# Ready to live life for us



## Packrat (Mar 21, 2010)

My wife and I lived in southeast Texas our whole life, then moved to Utah to try the snow. Bad idea for our old bodies. We can't take it. Now we are thinking of in a year from now to move to Chapala, and try a new way of life. Question is, all the posts I read about the rules, and regulations begin to blur together. Like you need an apostilled birth certificate to get an FM3, then you don't need it apostilled to get an FM3. Crooked Customs inspectors.??? Better to sell everything, and start over, but the next post says electronics are twice what they are NOB. Cost of living lower there...Cost of living higher. Better to not have a car( too expensive to insure, etc...) better to have a car to get around...?? Meds are cheaper, then they aren't.
I realize that a lot of the information is generalized, and that it would be applied to each persons seperate situation in life. But the wide spectrum of the information can be mind-boggling to some people who are looking for a base line equation to formulate the possibility of moving there, and simplifying their life. I understand, also, that the Mexican government changes the rules frequently, so that could be a wild card in the equation. Honestly, I don't blame some of the posts for creating confusion. If I had a place as nice as what Chapala appears to be, I would make gringos work to get there, too. Then they would appreciate it more.
Please don't take me the wrong way, I don't want to start out on the wrong foot. I will keep reading away.


----------



## stevenvillatoro (Jan 25, 2010)

Packrat, that was a great post and I can definitely relate to your perception of the seemingly-conflictive and complicated new information that one needs to process before taking the plunge into Mexican life. It's a lot like listening to the panel of judges on American Idol... "Do this." "No, do that." Hilarious. Best of luck – I'll leave the bi-polar advisement to others who are far better qualified. (Or not!)


----------



## conklinwh (Dec 19, 2009)

Whether you choose Chapala area, San Miguel or someplace else the one constant you will hear is that you really need spend time there and make your own decisions. This probably needs be at least a month and you need to test a couple seasons. This much better than relying on monitoring blogs no matter hoe knowledgeable or well intentioned. You can also take this time to decide what really matters and what tradeoffs that you are willing to make. This will also put you in a much better position to evaluate other responsdes.


----------



## RVGRINGO (May 16, 2007)

Why is it that confusion spreads faster than facts and logic?


----------



## Packrat (Mar 21, 2010)

*" And miles to go before I sleep"*



RVGRINGO said:


> Why is it that confusion spreads faster than facts and logic?



I'm not the first, and probably won't be the last to say I would welcome all the facts anyone could offer. I was taught early on there is no disgrace in not knowing, but there is in not learning. I was just voicing my frustration, and had no intention of spreading confusion. I will take a back seat, and learn. I have a ways to go, it seems.


----------



## Packrat (Mar 21, 2010)

Steven,
Thanks for feeling my pain. I guess I will work it out.


----------



## RVGRINGO (May 16, 2007)

I didn't mean that as criticism. Quite the contrary; we expect chaos and confusion a month from now, when INM changes the rules a bit. Consulates will no longer issue FM3 documents, the time requirement for getting one in Mexico seems to be changing and the old FMT tourist permit, with the number of days at the discretion of the individual INM agent, will be discontinued in favor of an electronic (computerized) FMM card, good for 180 days. Checking in and out of Mexico with INM will be enforced, etc. The FMM will have three categories: Tourist, non-lucritive business traveler and lucrative business traveler, as I understand it at this point.

--------------------------------------------------

## STATED TASK
Pick up the forum thread about moving to Chapala right after its final sentence and carry it on.

[Entries on target coordinates]

--------------------------------------------------

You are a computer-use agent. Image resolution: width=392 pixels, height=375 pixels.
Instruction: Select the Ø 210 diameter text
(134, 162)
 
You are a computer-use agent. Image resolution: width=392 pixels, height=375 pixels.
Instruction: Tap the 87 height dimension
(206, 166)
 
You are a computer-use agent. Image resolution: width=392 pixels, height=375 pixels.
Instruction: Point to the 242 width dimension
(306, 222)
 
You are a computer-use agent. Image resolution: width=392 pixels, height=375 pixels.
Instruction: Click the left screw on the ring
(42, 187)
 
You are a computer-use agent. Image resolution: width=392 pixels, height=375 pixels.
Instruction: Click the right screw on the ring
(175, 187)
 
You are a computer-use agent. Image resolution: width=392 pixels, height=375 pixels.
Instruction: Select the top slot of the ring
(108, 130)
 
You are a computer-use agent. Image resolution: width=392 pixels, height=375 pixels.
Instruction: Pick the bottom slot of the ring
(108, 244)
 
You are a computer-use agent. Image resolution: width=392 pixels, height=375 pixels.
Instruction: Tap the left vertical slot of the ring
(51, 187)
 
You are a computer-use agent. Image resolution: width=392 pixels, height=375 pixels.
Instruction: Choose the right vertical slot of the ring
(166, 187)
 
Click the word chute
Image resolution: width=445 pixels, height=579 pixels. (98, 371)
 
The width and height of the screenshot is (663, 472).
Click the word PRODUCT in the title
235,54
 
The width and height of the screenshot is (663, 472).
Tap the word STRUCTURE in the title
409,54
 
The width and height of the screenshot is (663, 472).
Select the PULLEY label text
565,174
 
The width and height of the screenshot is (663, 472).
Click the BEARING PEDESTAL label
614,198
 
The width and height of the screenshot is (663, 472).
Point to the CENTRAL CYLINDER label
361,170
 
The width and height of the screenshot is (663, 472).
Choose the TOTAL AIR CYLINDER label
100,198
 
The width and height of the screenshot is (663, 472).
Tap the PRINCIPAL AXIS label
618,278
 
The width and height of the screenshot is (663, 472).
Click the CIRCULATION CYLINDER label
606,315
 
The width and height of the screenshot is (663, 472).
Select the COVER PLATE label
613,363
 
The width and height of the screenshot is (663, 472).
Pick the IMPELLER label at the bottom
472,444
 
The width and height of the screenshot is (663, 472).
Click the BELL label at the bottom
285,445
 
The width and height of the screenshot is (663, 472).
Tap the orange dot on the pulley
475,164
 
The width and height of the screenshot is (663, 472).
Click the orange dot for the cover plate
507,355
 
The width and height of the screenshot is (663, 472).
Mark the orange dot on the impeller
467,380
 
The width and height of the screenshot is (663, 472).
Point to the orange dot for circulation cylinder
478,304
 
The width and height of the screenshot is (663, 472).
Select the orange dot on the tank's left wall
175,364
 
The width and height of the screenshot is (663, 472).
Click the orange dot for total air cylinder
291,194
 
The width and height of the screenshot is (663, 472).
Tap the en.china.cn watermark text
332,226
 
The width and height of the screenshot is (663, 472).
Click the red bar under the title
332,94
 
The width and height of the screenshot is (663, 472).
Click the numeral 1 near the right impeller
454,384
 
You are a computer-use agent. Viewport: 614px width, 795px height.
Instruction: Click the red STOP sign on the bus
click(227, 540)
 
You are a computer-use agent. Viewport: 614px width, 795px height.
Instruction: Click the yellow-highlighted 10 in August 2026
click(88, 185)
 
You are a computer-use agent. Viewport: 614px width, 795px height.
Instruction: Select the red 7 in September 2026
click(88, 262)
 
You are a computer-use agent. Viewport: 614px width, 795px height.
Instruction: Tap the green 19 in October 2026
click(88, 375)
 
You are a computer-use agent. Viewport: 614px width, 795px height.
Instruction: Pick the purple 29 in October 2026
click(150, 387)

--------------------------------------------------

## TASK RESULT
So, traveling shortly after May 1st, 2010, may involve some confusion with airlines, border officials and probably with many posters, who may not be aware of the changes.


----------



## conklinwh (Dec 19, 2009)

There are an unlimited number of facts but they are best applied to specific questions.
Would think that you should either start with a set of questions that are most important to you or spend time in Mexico to start your own evaluation.


----------



## Packrat (Mar 21, 2010)

I appreciate the heads up RVGringo. I will watch and see how it goes. Maybe after the dust settles it can all be sorted out. Could be a change for the better, never know.


----------



## RVGRINGO (May 16, 2007)

The immigration changes are intended to simplify the process. However, we just learned yesterday that INM will no longer come to Chapala on Wednesdays, as they have done for years. Now we will have to go to the federal building in Guadalajara to do our renewals and other INM business. The reason given is 'lack of funds'.


----------



## Packrat (Mar 21, 2010)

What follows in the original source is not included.